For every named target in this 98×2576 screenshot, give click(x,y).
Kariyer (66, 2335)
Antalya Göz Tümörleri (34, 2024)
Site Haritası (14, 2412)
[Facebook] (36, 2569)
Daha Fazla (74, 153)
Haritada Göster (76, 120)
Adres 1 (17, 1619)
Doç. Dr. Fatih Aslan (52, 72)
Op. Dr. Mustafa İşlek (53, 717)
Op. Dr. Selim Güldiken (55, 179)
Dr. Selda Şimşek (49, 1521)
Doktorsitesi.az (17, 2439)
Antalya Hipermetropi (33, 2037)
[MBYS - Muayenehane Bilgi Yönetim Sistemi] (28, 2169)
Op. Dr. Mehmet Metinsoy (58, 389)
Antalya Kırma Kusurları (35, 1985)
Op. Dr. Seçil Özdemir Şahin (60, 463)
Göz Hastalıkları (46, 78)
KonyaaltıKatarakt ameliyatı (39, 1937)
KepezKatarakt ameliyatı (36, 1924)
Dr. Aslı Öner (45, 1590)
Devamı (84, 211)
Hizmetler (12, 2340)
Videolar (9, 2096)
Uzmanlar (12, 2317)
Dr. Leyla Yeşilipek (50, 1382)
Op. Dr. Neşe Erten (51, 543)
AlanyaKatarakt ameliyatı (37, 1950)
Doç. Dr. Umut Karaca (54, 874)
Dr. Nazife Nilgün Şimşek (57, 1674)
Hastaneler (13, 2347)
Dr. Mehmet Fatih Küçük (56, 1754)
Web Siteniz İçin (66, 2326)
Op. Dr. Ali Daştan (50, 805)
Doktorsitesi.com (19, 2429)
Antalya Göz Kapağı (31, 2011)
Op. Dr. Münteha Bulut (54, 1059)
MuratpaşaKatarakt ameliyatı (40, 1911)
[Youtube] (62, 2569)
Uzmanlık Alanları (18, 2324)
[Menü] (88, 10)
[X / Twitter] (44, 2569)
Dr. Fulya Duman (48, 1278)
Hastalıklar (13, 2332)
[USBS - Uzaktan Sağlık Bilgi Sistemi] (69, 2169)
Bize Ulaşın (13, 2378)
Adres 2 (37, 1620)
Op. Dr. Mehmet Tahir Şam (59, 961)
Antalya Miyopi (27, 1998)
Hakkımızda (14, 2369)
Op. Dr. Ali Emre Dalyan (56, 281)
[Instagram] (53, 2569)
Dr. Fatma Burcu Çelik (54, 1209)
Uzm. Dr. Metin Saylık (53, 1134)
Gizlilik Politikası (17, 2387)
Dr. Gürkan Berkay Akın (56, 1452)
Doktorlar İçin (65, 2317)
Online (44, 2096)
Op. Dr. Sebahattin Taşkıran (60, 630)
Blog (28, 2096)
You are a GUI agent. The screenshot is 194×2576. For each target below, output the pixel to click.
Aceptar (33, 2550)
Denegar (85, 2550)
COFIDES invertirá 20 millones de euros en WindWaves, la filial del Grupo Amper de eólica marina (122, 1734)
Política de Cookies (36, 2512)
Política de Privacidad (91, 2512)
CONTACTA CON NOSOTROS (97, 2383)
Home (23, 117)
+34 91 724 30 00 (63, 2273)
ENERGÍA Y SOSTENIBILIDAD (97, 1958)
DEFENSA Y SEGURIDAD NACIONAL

**Work to complete:** Pull every line containing the word "target" out of the entries above.

**Response box:**
For every named target in this 98×2576 screenshot, give click(x,y).
You are a GUI agent. The screenshot is 194×2576. For each target below, output the pixel to click.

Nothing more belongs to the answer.